The “you’re an expert” prompt appears to push models into a mode focused on following instructions, which competes with its capacity to retrieve the knowledge necessary to actually complete the task. “Persona prefixes activate the model’s instruction-following mode that would otherwise be devoted to factual recall,” said USC doctoral student Zizhao Hu and the study’s lead author.
Roleplaying prompts are effective when the desired outcome isn’t accurate code or math but a tailored style or data extraction, the study finds. In cases where the point is for the LLM’s output to match a certain tone – “professional email,” say – or to structure data, persona prompts helped, study authors wrote.
AI models acquire two fundamentally different kinds of capability during training and expert personas interact with each in opposite ways. The first kind of capability, which includes factual knowledge, mathematical reasoning and coding ability, is absorbed during a model’s initial training on large volumes of text. The second kind, which includes tone, format, stylistic adaptation and the ability to refuse harmful requests, is shaped later, during a stage where the model is fine-tuned to follow human preferences and instructions.
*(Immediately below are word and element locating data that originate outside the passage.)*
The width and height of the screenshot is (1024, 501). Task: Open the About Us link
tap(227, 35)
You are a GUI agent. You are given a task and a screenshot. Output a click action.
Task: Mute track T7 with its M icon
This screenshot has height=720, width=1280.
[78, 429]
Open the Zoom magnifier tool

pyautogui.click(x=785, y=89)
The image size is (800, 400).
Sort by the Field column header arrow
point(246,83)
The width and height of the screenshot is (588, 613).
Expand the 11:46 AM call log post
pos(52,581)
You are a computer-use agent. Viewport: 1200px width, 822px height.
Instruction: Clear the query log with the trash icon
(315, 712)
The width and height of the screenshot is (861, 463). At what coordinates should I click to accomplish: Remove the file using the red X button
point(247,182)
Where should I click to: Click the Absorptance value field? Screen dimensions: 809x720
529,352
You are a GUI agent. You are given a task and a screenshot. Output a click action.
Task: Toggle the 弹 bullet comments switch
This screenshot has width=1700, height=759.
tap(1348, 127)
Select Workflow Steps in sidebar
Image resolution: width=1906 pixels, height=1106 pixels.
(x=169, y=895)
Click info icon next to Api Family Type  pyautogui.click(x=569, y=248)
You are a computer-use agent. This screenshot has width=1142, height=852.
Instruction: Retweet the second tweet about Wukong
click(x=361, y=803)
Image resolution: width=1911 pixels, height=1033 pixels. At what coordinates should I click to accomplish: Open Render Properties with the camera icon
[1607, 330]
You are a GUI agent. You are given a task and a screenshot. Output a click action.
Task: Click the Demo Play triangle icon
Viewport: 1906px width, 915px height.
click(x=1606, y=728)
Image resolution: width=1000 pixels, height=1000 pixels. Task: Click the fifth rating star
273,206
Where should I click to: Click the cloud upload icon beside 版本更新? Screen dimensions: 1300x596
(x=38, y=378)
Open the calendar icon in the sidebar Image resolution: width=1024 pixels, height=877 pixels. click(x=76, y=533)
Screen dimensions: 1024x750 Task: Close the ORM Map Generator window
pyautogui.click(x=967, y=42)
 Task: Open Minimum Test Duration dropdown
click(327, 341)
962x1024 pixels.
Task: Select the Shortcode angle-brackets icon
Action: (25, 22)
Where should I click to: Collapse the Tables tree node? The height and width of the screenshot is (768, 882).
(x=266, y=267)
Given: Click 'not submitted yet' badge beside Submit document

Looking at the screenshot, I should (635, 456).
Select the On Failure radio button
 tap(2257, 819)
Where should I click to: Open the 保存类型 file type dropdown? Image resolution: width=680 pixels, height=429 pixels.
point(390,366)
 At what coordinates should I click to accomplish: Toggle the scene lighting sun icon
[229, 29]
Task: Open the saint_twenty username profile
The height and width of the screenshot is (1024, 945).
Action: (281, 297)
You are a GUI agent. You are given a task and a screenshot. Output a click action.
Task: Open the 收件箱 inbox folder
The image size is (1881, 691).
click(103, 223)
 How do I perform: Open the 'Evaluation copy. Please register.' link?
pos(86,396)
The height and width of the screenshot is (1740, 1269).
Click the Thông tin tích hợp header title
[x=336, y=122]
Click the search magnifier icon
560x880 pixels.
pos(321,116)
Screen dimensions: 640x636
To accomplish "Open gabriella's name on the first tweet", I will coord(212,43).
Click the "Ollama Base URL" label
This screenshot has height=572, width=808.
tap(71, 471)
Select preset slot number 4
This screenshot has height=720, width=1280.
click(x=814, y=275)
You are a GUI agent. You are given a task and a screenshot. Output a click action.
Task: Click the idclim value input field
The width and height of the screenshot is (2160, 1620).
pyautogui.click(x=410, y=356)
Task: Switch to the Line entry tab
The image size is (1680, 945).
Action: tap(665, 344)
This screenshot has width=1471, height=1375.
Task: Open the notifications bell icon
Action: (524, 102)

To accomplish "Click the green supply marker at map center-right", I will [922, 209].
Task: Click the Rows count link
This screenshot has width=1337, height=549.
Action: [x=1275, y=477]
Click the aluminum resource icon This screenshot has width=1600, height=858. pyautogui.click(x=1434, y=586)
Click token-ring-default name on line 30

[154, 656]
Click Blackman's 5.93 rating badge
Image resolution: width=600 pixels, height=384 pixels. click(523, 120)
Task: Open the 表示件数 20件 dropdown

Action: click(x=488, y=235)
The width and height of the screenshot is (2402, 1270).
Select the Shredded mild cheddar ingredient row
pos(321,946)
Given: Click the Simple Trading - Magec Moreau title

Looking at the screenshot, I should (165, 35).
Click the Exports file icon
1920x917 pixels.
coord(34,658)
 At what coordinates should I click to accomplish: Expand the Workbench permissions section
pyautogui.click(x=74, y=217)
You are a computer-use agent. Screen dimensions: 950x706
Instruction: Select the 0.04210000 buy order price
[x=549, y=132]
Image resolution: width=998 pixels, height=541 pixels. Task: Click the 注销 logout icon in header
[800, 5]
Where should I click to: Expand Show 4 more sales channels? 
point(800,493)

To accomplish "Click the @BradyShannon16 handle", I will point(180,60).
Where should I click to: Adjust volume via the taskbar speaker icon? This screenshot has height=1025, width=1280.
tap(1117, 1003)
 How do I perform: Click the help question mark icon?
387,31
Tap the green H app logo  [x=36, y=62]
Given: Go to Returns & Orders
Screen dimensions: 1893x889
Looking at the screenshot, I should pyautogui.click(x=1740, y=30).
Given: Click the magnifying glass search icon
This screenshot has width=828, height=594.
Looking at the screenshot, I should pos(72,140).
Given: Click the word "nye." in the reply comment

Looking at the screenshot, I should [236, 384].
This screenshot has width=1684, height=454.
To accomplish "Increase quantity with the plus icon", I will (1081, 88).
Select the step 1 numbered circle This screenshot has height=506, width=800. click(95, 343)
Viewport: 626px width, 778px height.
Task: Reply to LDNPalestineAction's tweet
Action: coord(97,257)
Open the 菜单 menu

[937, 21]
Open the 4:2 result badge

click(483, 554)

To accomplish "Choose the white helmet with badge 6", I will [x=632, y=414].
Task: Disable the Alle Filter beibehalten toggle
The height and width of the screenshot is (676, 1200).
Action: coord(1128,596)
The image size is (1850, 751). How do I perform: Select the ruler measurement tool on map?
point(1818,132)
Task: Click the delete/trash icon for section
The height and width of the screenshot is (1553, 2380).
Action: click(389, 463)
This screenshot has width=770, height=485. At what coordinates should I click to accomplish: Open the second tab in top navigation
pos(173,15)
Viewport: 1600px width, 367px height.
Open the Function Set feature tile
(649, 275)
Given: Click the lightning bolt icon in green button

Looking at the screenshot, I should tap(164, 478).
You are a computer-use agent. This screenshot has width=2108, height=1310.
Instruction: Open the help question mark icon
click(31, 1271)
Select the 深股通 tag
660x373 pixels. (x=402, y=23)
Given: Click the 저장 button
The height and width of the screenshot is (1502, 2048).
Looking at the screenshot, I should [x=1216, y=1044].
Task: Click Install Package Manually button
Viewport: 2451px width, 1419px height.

Prompting a chatbot can’t add to its factual knowledge, but a prompt can distract it from recalling that knowledge.
The researchers used a standard evaluation tool called the Measuring Massive Multitask Language Understanding benchmark, which tests models across hundreds of academic subjects using multiple-choice questions. They found that expert personas reduced overall accuracy to 68%, compared to 71.6% for the same model without any persona instruction. Every variant of the expert persona prompt they tested produced worse results than the baseline across all subject categories. Longer persona descriptions caused the most damage.
On a separate benchmark measuring generative quality across eight task categories, the researchers found that categories dependent on precise factual recall or logical chains such as humanities knowledge, mathematical reasoning and coding were consistently degraded by expert persona prompts. Coding scores dropped by 0.65 points on the benchmark’s 10-point scale.
The picture reverses for tasks shaped by instruction-tuning. On writing, information extraction and STEM explanation tasks where structure, tone and format matter more than raw accuracy, expert personas improved scores. The gains were most pronounced in data extraction and explanations about technical subjects.
Safety refusals showed the sharpest improvement of all: a dedicated “Safety Monitor” persona boosted the rate at which models refused harmful prompts from 53.2% to 70.9% on one widely used adversarial benchmark, JailbreakBench.
The researchers found that how strongly a model has been optimized to follow system-level instructions determines how sensitive it is to persona prompting in both directions. More optimized models gain more from personas on user alignment tasks, but also lose more on factual ones.
The findings have implications for how AI products are built and deployed. Many enterprise systems today assign models a permanent “expert identity” at the system level – a legal assistant, a medical advisor, a financial analyst – through instructions that run before every user query.
Hu says this approach involves a tradeoff that companies may not be aware of. “Unless a certain persona is used during training with the corresponding domain data, the accuracy and factual recall capabilities of models will likely be damaged by simply letting the model play the persona during inference time,” he said.